Histoire
septembre 15, 2026

Les plus grands laboratoires d’IA parlent de sécurité — mais la coordination comporte ses propres risques

OpenAI, Anthropic et Google DeepMind semblent convenir que les risques liés à l’IA de pointe exigent une action collective, mais ils font face à une contradiction fondamentale : la coopération qu’ils jugent nécessaire à la sécurité pourrait elle-même susciter un examen juridique et une résistance politique.

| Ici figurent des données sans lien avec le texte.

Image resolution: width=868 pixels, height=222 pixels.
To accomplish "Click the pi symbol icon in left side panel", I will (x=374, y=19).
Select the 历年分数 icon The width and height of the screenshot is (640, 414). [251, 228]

Le responsable mondial des politiques publiques d’OpenAI, Chris Lehane, a déclaré mardi que l’entreprise menait depuis des semaines des discussions sur la sécurité de l’IA avec Anthropic et Google DeepMind — confirmant que les concurrents les plus acharnés du secteur explorent un terrain d’entente sur des garde-fous contre les risques catastrophiques.

Ces discussions ont suivi l’appel lancé ce week-end par le directeur général d’Anthropic, Dario Amodei, pour que les laboratoires de pointe travaillent ensemble afin de ralentir le développement lorsque nécessaire et d’éviter des dommages extrêmes. Le PDG d’OpenAI, Sam Altman, a soutenu cet effort plus large, affirmant que son entreprise rejoindrait Anthropic pour faire appel à des évaluateurs tiers chargés de surveiller la sécurité, selon le rapport.

Il s’agit d’un changement de ton important pour un secteur bâti sur la vitesse. Le programme évoqué comprend des réponses coordonnées aux capacités dangereuses et, séparément, des travaux en vue de créer un organisme de normalisation de l’IA. À Washington pour échanger avec les législateurs sur les risques catastrophiques liés à l’IA, Lehane a déclaré qu’OpenAI soutenait une disposition du FRONTIER Act qui donnerait aux organisations indépendantes de vérification l’accès aux principaux laboratoires.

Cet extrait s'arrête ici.